**Information shown**.
Start

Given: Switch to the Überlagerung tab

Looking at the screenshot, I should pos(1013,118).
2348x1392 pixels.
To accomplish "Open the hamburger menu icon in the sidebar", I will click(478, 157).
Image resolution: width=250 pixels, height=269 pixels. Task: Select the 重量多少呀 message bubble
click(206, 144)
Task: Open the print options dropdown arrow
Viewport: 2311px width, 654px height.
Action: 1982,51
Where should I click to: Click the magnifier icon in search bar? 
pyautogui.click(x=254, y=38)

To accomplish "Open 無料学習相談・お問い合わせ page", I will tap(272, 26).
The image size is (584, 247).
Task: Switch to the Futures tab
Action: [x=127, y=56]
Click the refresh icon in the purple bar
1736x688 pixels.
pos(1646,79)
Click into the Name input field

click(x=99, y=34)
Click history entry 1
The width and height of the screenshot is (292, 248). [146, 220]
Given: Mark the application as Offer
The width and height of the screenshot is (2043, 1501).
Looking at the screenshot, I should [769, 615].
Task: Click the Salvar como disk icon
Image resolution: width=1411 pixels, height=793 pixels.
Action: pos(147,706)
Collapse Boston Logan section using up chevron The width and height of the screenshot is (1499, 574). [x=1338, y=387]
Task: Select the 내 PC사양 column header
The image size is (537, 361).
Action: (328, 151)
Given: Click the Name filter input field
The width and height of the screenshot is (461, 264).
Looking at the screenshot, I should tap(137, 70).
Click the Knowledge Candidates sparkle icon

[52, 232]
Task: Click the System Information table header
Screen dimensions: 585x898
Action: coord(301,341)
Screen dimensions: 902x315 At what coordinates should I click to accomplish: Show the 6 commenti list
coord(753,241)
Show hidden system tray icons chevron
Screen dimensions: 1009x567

End

**Job**. Quote the records word for word, from the line containing "Task: Click the Salvar como disk icon" through the end of the records, inclusive.

**Result below**.
Task: Click the Salvar como disk icon
Image resolution: width=1411 pixels, height=793 pixels.
Action: pos(147,706)
Collapse Boston Logan section using up chevron The width and height of the screenshot is (1499, 574). [x=1338, y=387]
Task: Select the 내 PC사양 column header
The image size is (537, 361).
Action: (328, 151)
Given: Click the Name filter input field
The width and height of the screenshot is (461, 264).
Looking at the screenshot, I should tap(137, 70).
Click the Knowledge Candidates sparkle icon

[52, 232]
Task: Click the System Information table header
Screen dimensions: 585x898
Action: coord(301,341)
Screen dimensions: 902x315 At what coordinates should I click to accomplish: Show the 6 commenti list
coord(753,241)
Show hidden system tray icons chevron
Screen dimensions: 1009x567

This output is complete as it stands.